WHAT YOU ARE ASKED TO DO -> Write out the data below in full. Keep it exact.

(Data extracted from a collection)
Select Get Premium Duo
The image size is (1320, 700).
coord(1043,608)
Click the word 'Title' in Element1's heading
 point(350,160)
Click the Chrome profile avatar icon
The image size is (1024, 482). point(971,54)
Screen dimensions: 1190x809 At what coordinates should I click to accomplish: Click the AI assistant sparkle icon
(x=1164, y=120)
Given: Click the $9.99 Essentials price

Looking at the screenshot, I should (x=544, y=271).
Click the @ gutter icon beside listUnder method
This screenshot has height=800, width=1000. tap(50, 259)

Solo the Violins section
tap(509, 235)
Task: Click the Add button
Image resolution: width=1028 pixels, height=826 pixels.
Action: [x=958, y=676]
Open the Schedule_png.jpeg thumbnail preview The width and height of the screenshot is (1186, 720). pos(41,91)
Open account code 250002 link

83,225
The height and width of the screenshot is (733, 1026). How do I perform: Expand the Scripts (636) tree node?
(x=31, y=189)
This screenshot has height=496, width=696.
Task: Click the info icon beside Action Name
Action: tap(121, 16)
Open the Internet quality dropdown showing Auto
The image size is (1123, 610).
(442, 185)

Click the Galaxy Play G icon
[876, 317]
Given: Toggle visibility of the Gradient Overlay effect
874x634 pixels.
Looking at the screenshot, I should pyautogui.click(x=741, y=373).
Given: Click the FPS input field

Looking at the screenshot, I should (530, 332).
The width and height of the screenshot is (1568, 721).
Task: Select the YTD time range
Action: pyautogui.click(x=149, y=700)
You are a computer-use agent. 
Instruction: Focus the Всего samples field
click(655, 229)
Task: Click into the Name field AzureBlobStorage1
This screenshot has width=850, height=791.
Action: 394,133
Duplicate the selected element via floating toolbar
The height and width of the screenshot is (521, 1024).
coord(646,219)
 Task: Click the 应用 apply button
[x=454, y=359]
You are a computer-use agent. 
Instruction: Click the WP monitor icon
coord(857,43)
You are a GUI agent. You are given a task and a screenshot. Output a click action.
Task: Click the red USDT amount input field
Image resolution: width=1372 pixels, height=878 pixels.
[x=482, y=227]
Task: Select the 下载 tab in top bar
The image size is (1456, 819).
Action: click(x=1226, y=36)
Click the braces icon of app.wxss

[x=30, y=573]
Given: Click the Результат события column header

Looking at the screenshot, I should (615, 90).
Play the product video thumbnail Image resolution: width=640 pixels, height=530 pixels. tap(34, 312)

RESULT ->
Select Get Premium Duo
The image size is (1320, 700).
coord(1043,608)
Click the word 'Title' in Element1's heading
 point(350,160)
Click the Chrome profile avatar icon
The image size is (1024, 482). point(971,54)
Screen dimensions: 1190x809 At what coordinates should I click to accomplish: Click the AI assistant sparkle icon
(x=1164, y=120)
Given: Click the $9.99 Essentials price

Looking at the screenshot, I should (x=544, y=271).
Click the @ gutter icon beside listUnder method
This screenshot has height=800, width=1000. tap(50, 259)

Solo the Violins section
tap(509, 235)
Task: Click the Add button
Image resolution: width=1028 pixels, height=826 pixels.
Action: [x=958, y=676]
Open the Schedule_png.jpeg thumbnail preview The width and height of the screenshot is (1186, 720). pos(41,91)
Open account code 250002 link

83,225
The height and width of the screenshot is (733, 1026). How do I perform: Expand the Scripts (636) tree node?
(x=31, y=189)
This screenshot has height=496, width=696.
Task: Click the info icon beside Action Name
Action: tap(121, 16)
Open the Internet quality dropdown showing Auto
The image size is (1123, 610).
(442, 185)

Click the Galaxy Play G icon
[876, 317]
Given: Toggle visibility of the Gradient Overlay effect
874x634 pixels.
Looking at the screenshot, I should pyautogui.click(x=741, y=373).
Given: Click the FPS input field

Looking at the screenshot, I should (530, 332).
The width and height of the screenshot is (1568, 721).
Task: Select the YTD time range
Action: pyautogui.click(x=149, y=700)
You are a computer-use agent. 
Instruction: Focus the Всего samples field
click(655, 229)
Task: Click into the Name field AzureBlobStorage1
This screenshot has width=850, height=791.
Action: 394,133
Duplicate the selected element via floating toolbar
The height and width of the screenshot is (521, 1024).
coord(646,219)
 Task: Click the 应用 apply button
[x=454, y=359]
You are a computer-use agent. 
Instruction: Click the WP monitor icon
coord(857,43)
You are a GUI agent. You are given a task and a screenshot. Output a click action.
Task: Click the red USDT amount input field
Image resolution: width=1372 pixels, height=878 pixels.
[x=482, y=227]
Task: Select the 下载 tab in top bar
The image size is (1456, 819).
Action: click(x=1226, y=36)
Click the braces icon of app.wxss

[x=30, y=573]
Given: Click the Результат события column header

Looking at the screenshot, I should (615, 90).
Play the product video thumbnail Image resolution: width=640 pixels, height=530 pixels. tap(34, 312)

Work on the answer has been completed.